Molecular characterization of aerosol-derived water soluble organic carbon using ultrahigh resolution electrospray ionization Fourier transform ion cyclotron resonance mass spectrometry

Abstract. Despite the acknowledged relevance of aerosol water-soluble organic carbon (WSOC) to climate and biogeochemical cycling, characterization of aerosol WSOC has been limited. Electrospray ionization Fourier transform ion cyclotron resonance mass spectrometry (ESI FT-ICR MS) is utilized in the present study to provide detailed molecular-level characterization of the high molecular weight (HMW; m/z>223) component of aerosol-derived WSOC collected from rural sites in Virginia and New York, USA. More than 3000 organic compounds were detected by ESI FT-ICR MS within a m/z range of 223–600 for each sample.

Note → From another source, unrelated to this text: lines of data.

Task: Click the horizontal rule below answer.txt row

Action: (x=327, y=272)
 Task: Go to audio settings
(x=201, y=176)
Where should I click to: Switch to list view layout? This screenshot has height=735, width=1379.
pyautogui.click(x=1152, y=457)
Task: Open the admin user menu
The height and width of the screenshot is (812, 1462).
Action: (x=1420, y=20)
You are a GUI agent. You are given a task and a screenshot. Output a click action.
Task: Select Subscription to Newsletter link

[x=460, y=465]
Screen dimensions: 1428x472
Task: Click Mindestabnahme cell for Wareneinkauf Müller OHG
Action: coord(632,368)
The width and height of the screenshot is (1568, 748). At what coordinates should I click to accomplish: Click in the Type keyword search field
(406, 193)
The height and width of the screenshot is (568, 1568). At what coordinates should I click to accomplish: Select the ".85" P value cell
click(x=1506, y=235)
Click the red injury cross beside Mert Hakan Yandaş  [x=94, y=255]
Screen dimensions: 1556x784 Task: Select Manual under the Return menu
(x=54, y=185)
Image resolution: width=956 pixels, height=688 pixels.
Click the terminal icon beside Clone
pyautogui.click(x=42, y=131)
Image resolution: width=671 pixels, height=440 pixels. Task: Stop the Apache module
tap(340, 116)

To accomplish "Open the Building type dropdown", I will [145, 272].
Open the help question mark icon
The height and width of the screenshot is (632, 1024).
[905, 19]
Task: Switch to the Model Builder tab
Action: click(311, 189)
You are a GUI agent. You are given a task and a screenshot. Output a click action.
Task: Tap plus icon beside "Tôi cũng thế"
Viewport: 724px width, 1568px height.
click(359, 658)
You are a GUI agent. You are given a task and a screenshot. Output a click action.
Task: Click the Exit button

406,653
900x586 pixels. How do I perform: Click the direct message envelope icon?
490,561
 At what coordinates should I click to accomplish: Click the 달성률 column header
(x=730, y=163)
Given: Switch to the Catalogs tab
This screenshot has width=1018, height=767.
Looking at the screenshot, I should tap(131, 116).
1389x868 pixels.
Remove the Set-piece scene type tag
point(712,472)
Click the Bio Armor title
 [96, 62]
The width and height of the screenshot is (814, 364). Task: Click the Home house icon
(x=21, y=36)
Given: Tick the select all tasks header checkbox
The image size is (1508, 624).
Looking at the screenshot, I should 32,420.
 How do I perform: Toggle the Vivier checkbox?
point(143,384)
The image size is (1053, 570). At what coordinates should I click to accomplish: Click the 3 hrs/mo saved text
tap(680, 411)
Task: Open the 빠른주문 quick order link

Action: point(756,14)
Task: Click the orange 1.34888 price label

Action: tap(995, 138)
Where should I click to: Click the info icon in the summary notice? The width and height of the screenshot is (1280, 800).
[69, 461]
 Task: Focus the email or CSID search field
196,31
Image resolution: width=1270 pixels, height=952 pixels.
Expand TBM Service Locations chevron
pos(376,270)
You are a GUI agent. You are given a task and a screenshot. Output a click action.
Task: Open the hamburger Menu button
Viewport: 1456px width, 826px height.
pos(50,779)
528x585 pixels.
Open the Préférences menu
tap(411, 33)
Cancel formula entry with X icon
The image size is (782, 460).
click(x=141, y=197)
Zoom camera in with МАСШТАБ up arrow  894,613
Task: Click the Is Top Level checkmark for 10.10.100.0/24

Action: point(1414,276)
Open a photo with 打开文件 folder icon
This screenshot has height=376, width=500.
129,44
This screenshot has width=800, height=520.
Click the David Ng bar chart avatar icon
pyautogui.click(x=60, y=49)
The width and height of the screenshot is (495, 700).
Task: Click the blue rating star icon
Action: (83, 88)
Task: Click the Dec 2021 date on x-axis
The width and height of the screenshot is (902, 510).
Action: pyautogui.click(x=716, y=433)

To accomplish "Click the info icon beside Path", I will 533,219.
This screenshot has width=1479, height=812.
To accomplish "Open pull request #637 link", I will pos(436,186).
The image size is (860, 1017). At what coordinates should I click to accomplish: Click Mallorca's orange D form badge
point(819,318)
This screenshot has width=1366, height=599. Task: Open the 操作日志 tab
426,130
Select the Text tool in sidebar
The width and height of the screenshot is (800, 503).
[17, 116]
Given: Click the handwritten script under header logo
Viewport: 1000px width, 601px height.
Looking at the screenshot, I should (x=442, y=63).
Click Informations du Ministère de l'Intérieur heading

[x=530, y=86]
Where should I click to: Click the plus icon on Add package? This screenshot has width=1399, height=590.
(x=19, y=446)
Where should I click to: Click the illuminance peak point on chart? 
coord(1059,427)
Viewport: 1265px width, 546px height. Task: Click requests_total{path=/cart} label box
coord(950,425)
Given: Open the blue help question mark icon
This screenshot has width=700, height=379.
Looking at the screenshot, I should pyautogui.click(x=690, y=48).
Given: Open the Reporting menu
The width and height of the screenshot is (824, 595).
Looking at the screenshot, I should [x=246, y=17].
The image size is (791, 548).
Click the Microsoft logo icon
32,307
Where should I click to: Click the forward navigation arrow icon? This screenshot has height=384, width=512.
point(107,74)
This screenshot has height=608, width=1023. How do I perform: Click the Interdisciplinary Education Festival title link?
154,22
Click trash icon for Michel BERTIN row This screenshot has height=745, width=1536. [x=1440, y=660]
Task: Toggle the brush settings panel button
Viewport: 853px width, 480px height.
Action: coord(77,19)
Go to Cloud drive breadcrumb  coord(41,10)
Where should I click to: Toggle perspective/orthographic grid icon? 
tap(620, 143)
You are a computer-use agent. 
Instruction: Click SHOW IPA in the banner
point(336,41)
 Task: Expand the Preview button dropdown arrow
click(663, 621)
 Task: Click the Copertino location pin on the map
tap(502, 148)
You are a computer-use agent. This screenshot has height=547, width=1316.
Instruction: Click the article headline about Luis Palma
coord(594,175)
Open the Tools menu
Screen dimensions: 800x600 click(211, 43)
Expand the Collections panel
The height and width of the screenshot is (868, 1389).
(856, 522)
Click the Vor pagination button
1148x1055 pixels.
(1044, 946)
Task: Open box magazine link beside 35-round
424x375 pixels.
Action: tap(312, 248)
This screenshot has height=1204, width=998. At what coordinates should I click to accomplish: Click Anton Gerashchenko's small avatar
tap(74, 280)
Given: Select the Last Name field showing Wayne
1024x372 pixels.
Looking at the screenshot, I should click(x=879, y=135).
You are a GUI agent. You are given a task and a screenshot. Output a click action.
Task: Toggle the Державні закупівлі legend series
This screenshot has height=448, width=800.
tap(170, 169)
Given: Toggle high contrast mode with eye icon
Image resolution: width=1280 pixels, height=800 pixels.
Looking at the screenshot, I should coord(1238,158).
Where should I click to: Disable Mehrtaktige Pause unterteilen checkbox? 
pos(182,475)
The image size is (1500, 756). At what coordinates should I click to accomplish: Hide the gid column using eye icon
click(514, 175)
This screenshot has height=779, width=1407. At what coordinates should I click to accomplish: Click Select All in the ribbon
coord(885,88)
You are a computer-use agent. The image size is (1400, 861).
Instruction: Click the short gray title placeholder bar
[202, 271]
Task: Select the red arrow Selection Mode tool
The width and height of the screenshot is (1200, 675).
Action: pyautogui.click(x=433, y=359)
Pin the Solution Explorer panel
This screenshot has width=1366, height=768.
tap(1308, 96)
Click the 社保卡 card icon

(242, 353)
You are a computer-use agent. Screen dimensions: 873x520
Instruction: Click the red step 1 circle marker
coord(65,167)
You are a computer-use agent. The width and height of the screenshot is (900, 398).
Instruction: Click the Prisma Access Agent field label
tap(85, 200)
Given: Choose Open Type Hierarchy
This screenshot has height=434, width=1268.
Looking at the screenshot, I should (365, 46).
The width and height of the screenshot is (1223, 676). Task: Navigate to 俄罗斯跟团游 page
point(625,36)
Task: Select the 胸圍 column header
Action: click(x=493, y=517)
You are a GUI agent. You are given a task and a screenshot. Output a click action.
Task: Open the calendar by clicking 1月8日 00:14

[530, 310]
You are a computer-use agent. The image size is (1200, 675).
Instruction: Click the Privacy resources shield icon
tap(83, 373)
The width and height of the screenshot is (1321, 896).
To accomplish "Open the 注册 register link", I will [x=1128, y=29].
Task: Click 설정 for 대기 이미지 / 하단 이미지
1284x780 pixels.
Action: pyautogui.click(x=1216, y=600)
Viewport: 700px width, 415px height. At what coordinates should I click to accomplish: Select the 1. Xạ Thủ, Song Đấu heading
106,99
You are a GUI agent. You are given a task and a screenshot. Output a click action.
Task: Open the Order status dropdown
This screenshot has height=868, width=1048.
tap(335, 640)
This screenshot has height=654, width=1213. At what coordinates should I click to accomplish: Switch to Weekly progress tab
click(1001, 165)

Approximately 86% (Virginia) and 78% (New York) of these peaks were assigned molecular formulas using only carbon (C), hydrogen (H), oxygen (O), nitrogen (N), and sulfur (S) as elemental constituents. H/C and O/C molar ratios were plotted on van Krevelen diagrams and indicated a strong contribution of lignin-like and lipid-like compounds to the aerosol-derived WSOC samples. Double bond equivalents were calculated from the molecular formulas and used to identify black carbon (BC) compounds present in aerosol WSOC. BC compounds were found to comprise only 1–4% of the identified compounds in the aerosol-derived WSOC. Several high magnitude peaks in the mass spectra of both samples corresponded to molecular formulas consistent with molecular formulas proposed in previous secondary organic aerosol (SOA) laboratory investigations indicating that SOAs are important constituents of the WSOC. Overall, ESI FT-ICR MS provides the level of molecular characterization needed for detailed compositional and source information of the high molecular weight constituents of aerosol-derived WSOC.